PAGE EXTRACT -
We don’t have a race this year, but we’ve all got memories to get us through winter and all the way to November 2021. Here’s my favorite.
In 2016, I was in a slump. I was working at a bike shop and putting in some incredibly long weeks. I was squeezing in the same old rides, on the same old routes, and feeling lethargic. I was still having fun, but cycling had turned into something sort of static after a long spring of summer. In the run-up to Iceman, I was really looking to do something different.
Earlier in the year, I’d signed up for the Pro race, which I always did. I never considered myself anything like a Pro, and I doubted if winning my age group would have been in the picture. I always raced Pro for two simple realities. First, cycling is the rate sport that offers riders a chance to line up next to some of the best riders in the country. Over the years, I raced alongside national champions and even world champions, even if calling my ‘alongside’ might be a bit of a stretch. Still, if Michael Jordan was in town playing one-on-one, why wouldn’t you want to get on the court?
Second, Pro was also just more convenient. Working at a shop, Iceman Week was always a marathon. The shop was always insanely busy, with last-minute repairs and upgrades and emergencies. Working the SRAM Ice Cycle Expo was always a ten or eleven hour day, not counting an early ride on the finishing circuit to move the legs and test out the bike.

TO DO -
A. In the Iceman race memory, what kinds of work made the shop insanely busy during Iceman Week?
B. Could you resume the Iceman race memory right after its last sentence?

COLLECTED DATA -
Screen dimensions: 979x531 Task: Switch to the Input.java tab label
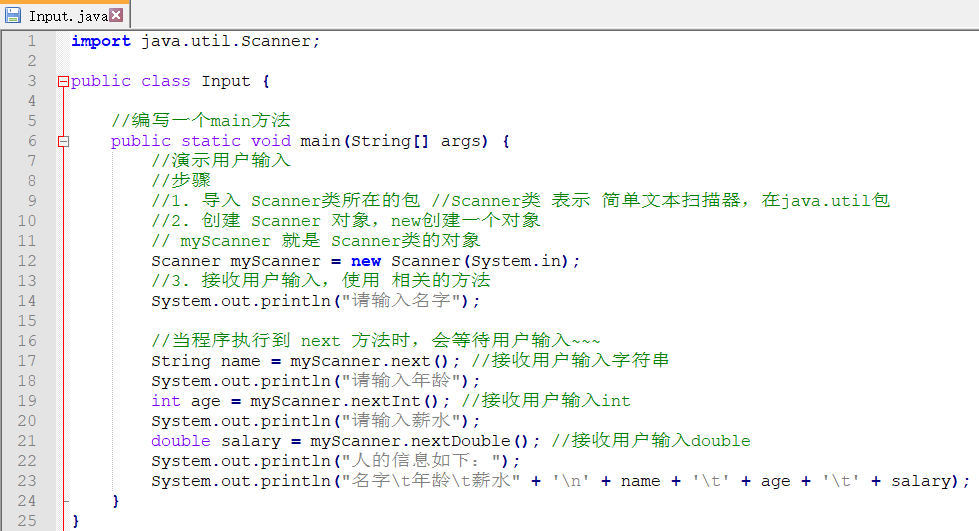65,16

ANSWERS PER TASK -
A. Last-minute repairs, upgrades, and emergencies.

B.
Still, I needed something more to get excited about, so I spent a day or two trying to come up with something. Initially, the idea was just to ride out the afternoon start, but that didn’t seem too exotic. Somehow, that turned into racing twice. The idea gathered some momentum around the shop, and we worked out some details. I’d race the Fat Bike Race in the morning, then put 27.5+ wheels on the same bike and race Pro in the afternoon.
Simple. Easy. What, maybe four hours, max? Plus a nice long break for lunch. Let’s do it.
That year, I also had some guests in town. We knew Stephen Ettinger from his BMC days, where he was the 2013 US National Champion. Stephen was looking for a couch to surf, and I raised my hand. This time, he was bringing his buddy Spencer Paxson with him, a pro for another brand we carried, Kona. I borrowed an inflatable mattress and stuck him on the floor in the spare room.
I eagerly took note of everything they did. I always try to play it cool around all the big names, but these guys were just the coolest. The first thing they did was go shopping; luckily, my 1998 Subaru Outback started and tacked on a few more miles to get them to the store and back. Seeing the bags they brought in, I assumed I’d misheard them; they must be staying for a month.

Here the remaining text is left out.